While content marketing remains arguably the most effective strategy for building relationships with leads on their journey to becoming customers, it’s not the only marketing game in town. Enterprise technology PR, for one, still packs a wallop.
Talented public relations writers can take high-tech solutions and translate them into stories that engage an audience while profiling the expertise of the company. A well-written press release sent to the right media outlets is a powerful tactic to get attention on your enterprise technology solution.
And with all eyes on your cutting-edge solution …
…
Then what?
There’s often a gulf between the press release and the next step a lead needs to take on their journey.
Most press releases point back to the company’s homepage. Some point back to a specific solution page. Few, however, help the reader take the next step.
Instead of dumping the reader into your ocean of a website, what if you put them on a boat to learn the next thing they need to know?
The problem isn’t that tech companies are lacking the resources to create these “boats” — dedicated landing pages, informational webinars, related case studies, resource libraries for specific target audiences — it’s that the team responsible for writing and sending out the press release is siloed from the marketing team that can help with this.

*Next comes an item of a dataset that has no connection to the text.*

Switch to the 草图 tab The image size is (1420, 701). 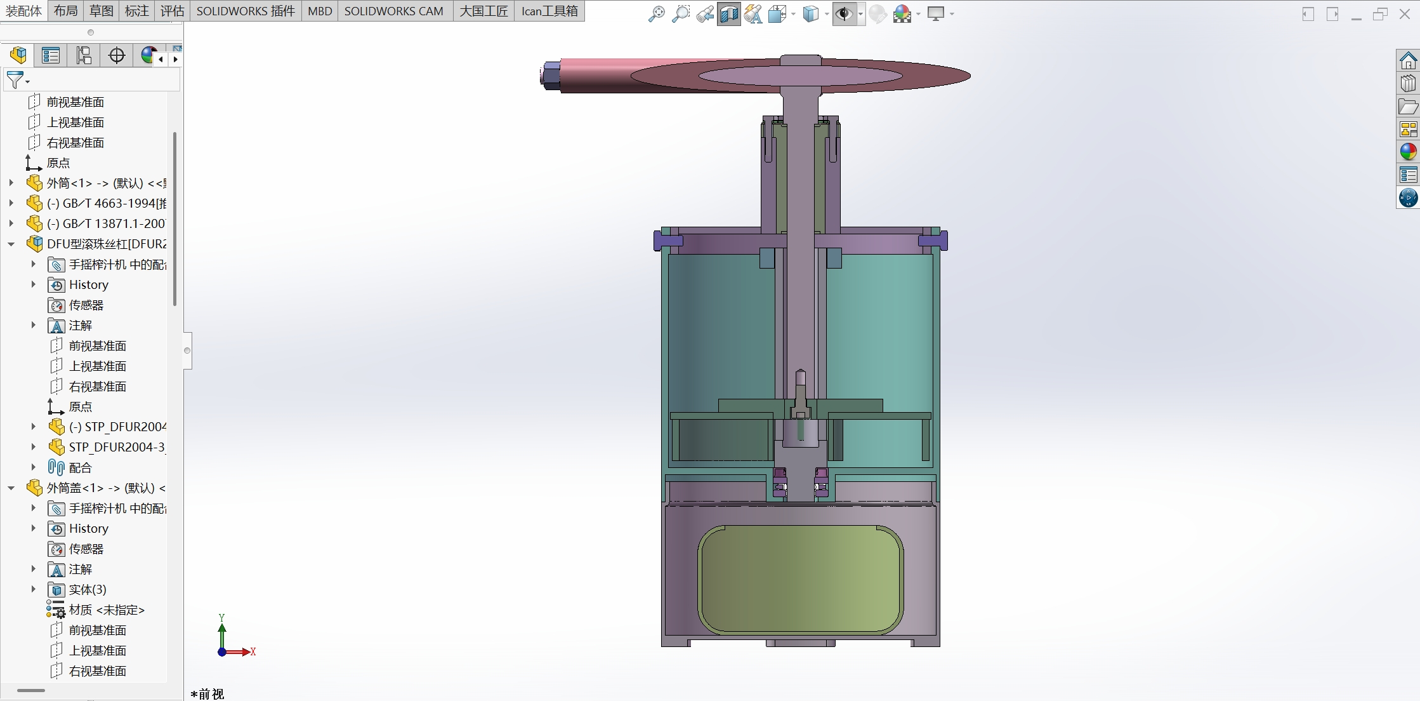(101, 11)
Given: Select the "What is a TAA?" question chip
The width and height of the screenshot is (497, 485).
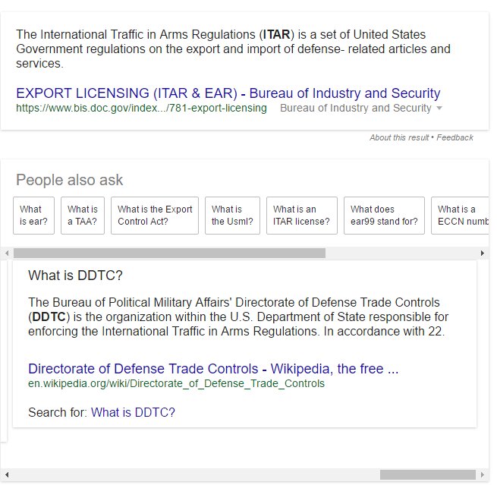Looking at the screenshot, I should click(83, 216).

The gulf is internal. And the result is you’re marketing blind.
The power of content marketing is putting effective, helpful, valuable content in the hands of the right people at the right time. To do this, you need to know what your audience needs and wants at each stage in their buying journey. The gulf between enterprise tech PR and the content marketing team leaves this insight unavailable to the PR people — and marketing teams unable to effectively tap the press release as a marketing channel.
I’m not going to pretend that I have an easy solution to break down your longstanding departmental silos — but I can tell you that a single 15-minute call or two-part email between your PR team and a content marketing team can probably close this gulf.
In this quick alignment exercise, each team will share their piece of the puzzle with the goal of creating a seamless journey for the press release reader.
What the content marketing team needs to learn from the PR team:
- The media outlet that is being pitched
- The target audience for that media outlet
- What the PR team is pitching (the brand, a product, an event, an award, etc.)
- The story angle
What the PR team needs to learn from the content marketing team:
- The next step the target audience needs to take after seeing this press release. (I.e., If the press release is about brand awareness, what does the reader need to know next about the company? If the press release is about a specific product, what does the reader need to learn or do next?)
- What content does this specific audience need to see next, and how will that content be delivered? (E.g., This audience is highly aware of the solution, and a case study is the next thing they need to see. Or this audience is low on the problem-aware scale, and the next thing they need to see is more information about their problem.)
Once these two teams are aligned in this way, it’s easier for each to create their asset as part of a whole experience. The PR team can craft their press release to guide the reader to the marketing content, and the marketing content can be crafted as a natural continuation of the journey the reader began with the press release.
This isn’t pie-in-the-sky thinking. This is the promise of teaming up for a better customer experience.